Chinese mobile carriers China Telecom and China Unicom, and the Bank of China, are promoting a hardware version of the country’s digital currency – a SIM-based e-CNY payment service – as an alternative to existing mobile payment apps.
With China’s central bank digital currency research arm struggling to persuade consumers to use the official e-CNY app or digital currency wallet embedded in mobile apps, the SIM card-based payment was promoted at a conference in Beijing on Thursday as a good alternative.
The two carriers and the Bank of China highlighted that the SIM card wallet can enable payment without an internet connection or even battery power. The “e-CNY hard wallet” was one of the key products promoted at the 2023 China Digital Finance Forum.
The SIM card was launched in July by Bank of China and the two mobile carriers. The application has been tested in several consumer-facing scenarios, including subways and universities, and in a few Chinese cities.
For example, in the subway stations of Qingdao in eastern Shandong province and Suzhou in Jiangsu province, people with e-CNY accounts and SIM cards in their phones can pay their metro fares with a tap of their phone, and such payments can even be made when the phone has no internet connection or power.

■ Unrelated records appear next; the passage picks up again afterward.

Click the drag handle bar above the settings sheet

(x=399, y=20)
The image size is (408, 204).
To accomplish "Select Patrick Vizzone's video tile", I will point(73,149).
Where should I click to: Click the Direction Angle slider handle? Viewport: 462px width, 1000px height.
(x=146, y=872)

The Bank of China said the “e-CNY hard wallet” has several advantages, including improved safety, reliability and convenience.
“SIM cards are the most widely-used secure hardware medium … customers can make payments anytime and anywhere, which reduces costs and enhances the universality of e-CNY usage,” Bank of China said in a statement when the product was launched in July.
The forum, with the theme of “integration and evolution: to build a new ecology of digital finance”, was co-organised by several official agencies including the Beijing Municipal Bureau of Local Financial Regulation and Supervision, the government of Fengtai District in Beijing as well as the Digital Currency Research Institute of the People’s Bank of China, the central bank agency responsible for developing the digital yuan.
Other fintech offerings promoted at the event included an e-CNY smart contract product as well as solutions for cross-border e-CNY payments.
The People’s Bank of China launched trials of the e-CNY at the end of 2019. Cities were selected based on factors such as major national development and coordinated regional expansion strategies, as well as location-specific industrial and economic factors.
However, the technology behind the e-CNY has remained opaque. Digital yuan is not minted on a blockchain, but it has been made compatible with cross-border programmes, such as the mBridge with Hong Kong.
Mu Changchun, head of the Digital Currency Research Institute, in September urged commercial mobile payment providers such as Tencent Holdings’ WeChat Pay and Ant Group’s Alipay to work to improve their interoperability and unify quick response (QR) codes for e-CNY payments.